(Recorded data)
● ● ●

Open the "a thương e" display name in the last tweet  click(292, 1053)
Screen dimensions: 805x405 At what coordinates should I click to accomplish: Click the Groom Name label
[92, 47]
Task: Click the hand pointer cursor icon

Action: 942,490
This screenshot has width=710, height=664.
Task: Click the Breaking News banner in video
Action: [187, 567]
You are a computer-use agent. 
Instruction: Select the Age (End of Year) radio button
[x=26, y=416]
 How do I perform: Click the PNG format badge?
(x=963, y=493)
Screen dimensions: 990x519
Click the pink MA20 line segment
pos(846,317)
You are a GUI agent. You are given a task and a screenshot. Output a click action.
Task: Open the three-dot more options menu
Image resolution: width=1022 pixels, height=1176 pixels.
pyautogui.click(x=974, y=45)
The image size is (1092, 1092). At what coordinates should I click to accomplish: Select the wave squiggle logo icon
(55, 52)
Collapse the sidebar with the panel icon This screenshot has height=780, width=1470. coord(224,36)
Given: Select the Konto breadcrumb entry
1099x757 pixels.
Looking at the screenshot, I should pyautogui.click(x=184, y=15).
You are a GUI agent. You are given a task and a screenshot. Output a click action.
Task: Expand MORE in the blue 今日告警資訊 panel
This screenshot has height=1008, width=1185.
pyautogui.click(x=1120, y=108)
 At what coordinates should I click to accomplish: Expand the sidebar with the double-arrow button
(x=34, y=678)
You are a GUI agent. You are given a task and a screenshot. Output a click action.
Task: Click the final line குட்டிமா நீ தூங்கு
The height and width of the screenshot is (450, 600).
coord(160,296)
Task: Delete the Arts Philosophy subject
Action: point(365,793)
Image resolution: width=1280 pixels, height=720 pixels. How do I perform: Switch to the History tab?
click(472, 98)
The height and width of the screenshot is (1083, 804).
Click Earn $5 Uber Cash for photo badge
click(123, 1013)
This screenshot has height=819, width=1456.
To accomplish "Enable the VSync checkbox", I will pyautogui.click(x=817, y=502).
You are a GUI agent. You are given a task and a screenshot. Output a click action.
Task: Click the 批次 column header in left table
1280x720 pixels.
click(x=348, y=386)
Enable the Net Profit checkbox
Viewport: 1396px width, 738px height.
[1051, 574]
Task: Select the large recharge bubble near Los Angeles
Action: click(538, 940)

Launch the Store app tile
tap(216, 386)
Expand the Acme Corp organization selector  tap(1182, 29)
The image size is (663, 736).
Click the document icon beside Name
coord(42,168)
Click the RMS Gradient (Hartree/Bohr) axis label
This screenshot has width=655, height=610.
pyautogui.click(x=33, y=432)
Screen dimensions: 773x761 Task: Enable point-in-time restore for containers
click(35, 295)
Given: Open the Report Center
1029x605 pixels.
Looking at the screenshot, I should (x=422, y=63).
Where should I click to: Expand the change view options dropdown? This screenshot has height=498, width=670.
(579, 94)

● ● ●

◆ Exercise task: Put every line of the records above into a Markdown table with the columns "Row" and "Line", numbering the rows in order and skipping blank lines.

◆ Solution for this task:
| Row | Line |
|---|---|
| 1 | Open the "a thương e" display name in the last tweet  click(292, 1053) |
| 2 | Screen dimensions: 805x405 At what coordinates should I click to accomplish: Click the Groom Name label |
| 3 | [92, 47] |
| 4 | Task: Click the hand pointer cursor icon |
| 5 | Action: 942,490 |
| 6 | This screenshot has width=710, height=664. |
| 7 | Task: Click the Breaking News banner in video |
| 8 | Action: [187, 567] |
| 9 | You are a computer-use agent.  |
| 10 | Instruction: Select the Age (End of Year) radio button |
| 11 | [x=26, y=416] |
| 12 |  How do I perform: Click the PNG format badge? |
| 13 | (x=963, y=493) |
| 14 | Screen dimensions: 990x519 |
| 15 | Click the pink MA20 line segment |
| 16 | pos(846,317) |
| 17 | You are a GUI agent. You are given a task and a screenshot. Output a click action. |
| 18 | Task: Open the three-dot more options menu |
| 19 | Image resolution: width=1022 pixels, height=1176 pixels. |
| 20 | pyautogui.click(x=974, y=45) |
| 21 | The image size is (1092, 1092). At what coordinates should I click to accomplish: Select the wave squiggle logo icon |
| 22 | (55, 52) |
| 23 | Collapse the sidebar with the panel icon This screenshot has height=780, width=1470. coord(224,36) |
| 24 | Given: Select the Konto breadcrumb entry |
| 25 | 1099x757 pixels. |
| 26 | Looking at the screenshot, I should pyautogui.click(x=184, y=15). |
| 27 | You are a GUI agent. You are given a task and a screenshot. Output a click action. |
| 28 | Task: Expand MORE in the blue 今日告警資訊 panel |
| 29 | This screenshot has height=1008, width=1185. |
| 30 | pyautogui.click(x=1120, y=108) |
| 31 |  At what coordinates should I click to accomplish: Expand the sidebar with the double-arrow button |
| 32 | (x=34, y=678) |
| 33 | You are a GUI agent. You are given a task and a screenshot. Output a click action. |
| 34 | Task: Click the final line குட்டிமா நீ தூங்கு |
| 35 | The height and width of the screenshot is (450, 600). |
| 36 | coord(160,296) |
| 37 | Task: Delete the Arts Philosophy subject |
| 38 | Action: point(365,793) |
| 39 | Image resolution: width=1280 pixels, height=720 pixels. How do I perform: Switch to the History tab? |
| 40 | click(472, 98) |
| 41 | The height and width of the screenshot is (1083, 804). |
| 42 | Click Earn $5 Uber Cash for photo badge |
| 43 | click(123, 1013) |
| 44 | This screenshot has height=819, width=1456. |
| 45 | To accomplish "Enable the VSync checkbox", I will pyautogui.click(x=817, y=502). |
| 46 | You are a GUI agent. You are given a task and a screenshot. Output a click action. |
| 47 | Task: Click the 批次 column header in left table |
| 48 | 1280x720 pixels. |
| 49 | click(x=348, y=386) |
| 50 | Enable the Net Profit checkbox |
| 51 | Viewport: 1396px width, 738px height. |
| 52 | [1051, 574] |
| 53 | Task: Select the large recharge bubble near Los Angeles |
| 54 | Action: click(538, 940) |
| 55 | Launch the Store app tile |
| 56 | tap(216, 386) |
| 57 | Expand the Acme Corp organization selector  tap(1182, 29) |
| 58 | The image size is (663, 736). |
| 59 | Click the document icon beside Name |
| 60 | coord(42,168) |
| 61 | Click the RMS Gradient (Hartree/Bohr) axis label |
| 62 | This screenshot has width=655, height=610. |
| 63 | pyautogui.click(x=33, y=432) |
| 64 | Screen dimensions: 773x761 Task: Enable point-in-time restore for containers |
| 65 | click(35, 295) |
| 66 | Given: Open the Report Center |
| 67 | 1029x605 pixels. |
| 68 | Looking at the screenshot, I should (x=422, y=63). |
| 69 | Where should I click to: Expand the change view options dropdown? This screenshot has height=498, width=670. |
| 70 | (579, 94) |